This is for my history buff friend Georgina.
This is such an interesting story - and again an almost unknown one - that it seemed like a good idea to include it in a separate blog.
Miss Olive Muriel Pink was born in 1884 and grew up in Hobart, Tasmania, and then moved with her family first to Perth and then to Sydney where she studied art at the Julian Ashton Art School and then went on to work as a draughtswoman with NSW Railways Department.
Miss Pink's first foray into desert Australia, and into developing a broader understanding of Aboriginal culture, came about when she went to stay with well known anthropologist Daisy Bates at her camp in Ooldea, northern South Australia, in 1926. This visit formed a turning point in Olive Pink's life and she returned to Sydney with greatly enhanced resolve to work toward improving Aboriginal welfare and embarking upon her own research in the field of Anthropology.
Arriving in Alice Springs for the first time in 1930, Miss Pink was on an extended rail-based tour of Central Australia, sketching wildflowers along the way and making contact with Aboriginal people and anthropologists and scientists doing research in the region. The next two decades saw Miss Pink moving between Sydney and living variously with Warlpiri people in the Tanami Desert or around Alice Springs collecting information about culture and customs that was to form the basis of her thesis in Anthropology.

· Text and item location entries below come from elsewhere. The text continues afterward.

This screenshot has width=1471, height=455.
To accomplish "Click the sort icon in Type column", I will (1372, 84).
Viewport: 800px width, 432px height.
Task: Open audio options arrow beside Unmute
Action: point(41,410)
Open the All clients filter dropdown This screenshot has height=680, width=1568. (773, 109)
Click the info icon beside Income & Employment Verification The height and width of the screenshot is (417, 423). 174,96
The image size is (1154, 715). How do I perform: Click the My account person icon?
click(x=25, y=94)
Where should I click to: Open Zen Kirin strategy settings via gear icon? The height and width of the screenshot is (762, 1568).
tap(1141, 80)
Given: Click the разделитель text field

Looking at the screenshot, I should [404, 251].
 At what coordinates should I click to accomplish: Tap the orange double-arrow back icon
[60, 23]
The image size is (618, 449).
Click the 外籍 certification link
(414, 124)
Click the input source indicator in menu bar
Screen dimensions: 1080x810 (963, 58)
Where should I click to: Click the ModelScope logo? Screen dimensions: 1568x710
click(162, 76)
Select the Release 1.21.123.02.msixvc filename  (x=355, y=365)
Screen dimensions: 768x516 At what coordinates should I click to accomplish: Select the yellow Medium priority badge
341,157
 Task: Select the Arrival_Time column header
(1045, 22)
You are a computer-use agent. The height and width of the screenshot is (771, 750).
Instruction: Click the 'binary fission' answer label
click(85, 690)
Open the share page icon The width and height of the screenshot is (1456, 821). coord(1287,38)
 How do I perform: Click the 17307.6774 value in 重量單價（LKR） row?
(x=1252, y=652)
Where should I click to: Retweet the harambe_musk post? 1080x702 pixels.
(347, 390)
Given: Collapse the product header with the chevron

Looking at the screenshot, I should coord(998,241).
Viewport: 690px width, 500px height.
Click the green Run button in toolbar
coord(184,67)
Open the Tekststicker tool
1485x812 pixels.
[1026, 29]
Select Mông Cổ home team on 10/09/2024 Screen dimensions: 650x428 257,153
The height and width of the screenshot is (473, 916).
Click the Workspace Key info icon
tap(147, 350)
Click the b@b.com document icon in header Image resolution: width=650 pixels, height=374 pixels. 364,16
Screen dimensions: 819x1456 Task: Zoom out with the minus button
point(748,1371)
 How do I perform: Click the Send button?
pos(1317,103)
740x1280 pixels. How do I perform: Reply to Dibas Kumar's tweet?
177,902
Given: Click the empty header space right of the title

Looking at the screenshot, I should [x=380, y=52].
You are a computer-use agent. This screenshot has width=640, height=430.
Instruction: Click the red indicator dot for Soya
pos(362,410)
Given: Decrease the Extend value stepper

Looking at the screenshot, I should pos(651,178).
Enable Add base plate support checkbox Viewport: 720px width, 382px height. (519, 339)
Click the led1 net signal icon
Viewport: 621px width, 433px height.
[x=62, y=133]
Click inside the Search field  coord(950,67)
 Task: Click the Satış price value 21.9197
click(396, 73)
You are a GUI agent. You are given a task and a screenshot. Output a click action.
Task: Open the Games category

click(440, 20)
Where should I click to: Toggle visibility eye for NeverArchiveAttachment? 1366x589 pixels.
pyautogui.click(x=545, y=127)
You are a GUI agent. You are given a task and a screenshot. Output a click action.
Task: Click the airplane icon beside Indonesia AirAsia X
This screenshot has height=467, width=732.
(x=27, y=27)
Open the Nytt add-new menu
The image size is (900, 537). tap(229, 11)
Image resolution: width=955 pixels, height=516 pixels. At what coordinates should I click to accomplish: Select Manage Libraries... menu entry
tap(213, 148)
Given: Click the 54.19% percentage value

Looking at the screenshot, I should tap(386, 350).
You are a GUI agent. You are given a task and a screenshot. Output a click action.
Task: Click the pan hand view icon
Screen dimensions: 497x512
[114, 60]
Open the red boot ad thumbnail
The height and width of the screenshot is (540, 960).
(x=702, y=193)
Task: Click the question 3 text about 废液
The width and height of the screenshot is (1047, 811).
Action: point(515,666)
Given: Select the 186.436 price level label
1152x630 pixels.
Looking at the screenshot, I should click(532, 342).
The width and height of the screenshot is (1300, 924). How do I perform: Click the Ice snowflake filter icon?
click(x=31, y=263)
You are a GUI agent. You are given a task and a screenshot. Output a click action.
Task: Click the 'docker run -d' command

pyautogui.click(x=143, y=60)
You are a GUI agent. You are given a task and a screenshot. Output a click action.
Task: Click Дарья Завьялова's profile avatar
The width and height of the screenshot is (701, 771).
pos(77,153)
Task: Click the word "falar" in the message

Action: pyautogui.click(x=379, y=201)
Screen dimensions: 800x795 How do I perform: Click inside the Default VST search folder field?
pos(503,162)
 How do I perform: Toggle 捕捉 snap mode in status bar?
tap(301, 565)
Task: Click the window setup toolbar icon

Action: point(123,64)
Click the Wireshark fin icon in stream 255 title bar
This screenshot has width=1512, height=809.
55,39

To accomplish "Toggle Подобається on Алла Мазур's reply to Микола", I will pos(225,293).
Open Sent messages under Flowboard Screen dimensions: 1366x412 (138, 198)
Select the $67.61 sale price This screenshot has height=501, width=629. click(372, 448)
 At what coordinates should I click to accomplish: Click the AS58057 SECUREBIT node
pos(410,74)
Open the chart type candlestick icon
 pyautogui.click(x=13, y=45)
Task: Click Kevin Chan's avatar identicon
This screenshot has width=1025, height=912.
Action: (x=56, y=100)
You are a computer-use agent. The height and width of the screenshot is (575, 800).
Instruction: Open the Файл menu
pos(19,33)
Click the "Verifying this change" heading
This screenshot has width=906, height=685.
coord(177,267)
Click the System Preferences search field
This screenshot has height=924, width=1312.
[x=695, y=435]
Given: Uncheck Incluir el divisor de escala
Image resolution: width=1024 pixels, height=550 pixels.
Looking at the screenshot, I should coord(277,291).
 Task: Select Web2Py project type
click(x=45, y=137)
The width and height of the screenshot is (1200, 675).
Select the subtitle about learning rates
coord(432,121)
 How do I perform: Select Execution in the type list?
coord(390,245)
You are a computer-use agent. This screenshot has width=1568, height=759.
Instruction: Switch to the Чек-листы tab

In the late 1940s and early 1950s, Miss Pink lived in Alice Springs, mostly in an ex-Army hut located on Gregory Terrace, making a small income selling cut flowers from her garden, exhibiting her artwork and cleaning the courthouse. She dedicated much of her tine to lobbying and advocacy on behalf of Aboriginal people - particularly focussing on trying to establish a secular sanctuary for Warlpiri people in the Tanami. Miss Pink's letter writing prowess and her determination to change policy and the minds of politicians through endless meetings were formidable. Many of her persuasive, and at times vitriolic, letters survive in archives and collections around Australia.
In 1956 Miss Pink was successful in lobbying the NT Government to establish a Reserve on the edge of Alice Springs township. The Reserve, originally called the Australian Arid Regions Native Flora Reserve, is now known as the Olive Pink Botanic Garden, and Miss Pink was its Honorary Curator from 1956 until her death at 91 in 1975.
Thanks for the great post Sally. I remember a broadcast on Radio National many years ago about Miss Pink. Fascinating! It has always stayed with me for many reasons, one being that the midwife when I was born a 'couple' of years ago was Mrs Betty Pink a family friend I believe.
ReplyDeleteIt is a joy to read your posts and look at Ray's inspiring photography.
I wonder if you are going near Riversleigh? http://www.adelsgrove.com.au/ is named after Albert de Lestang http://en.wikipedia.org/wiki/Albert_de_Lestang. I did have a couple of other links but they seemed to be archived within the Friends of Myall Park Botanic Gardens Newsletter.
Anyway have fun wherever you end up and let us all live vicarously with your blog.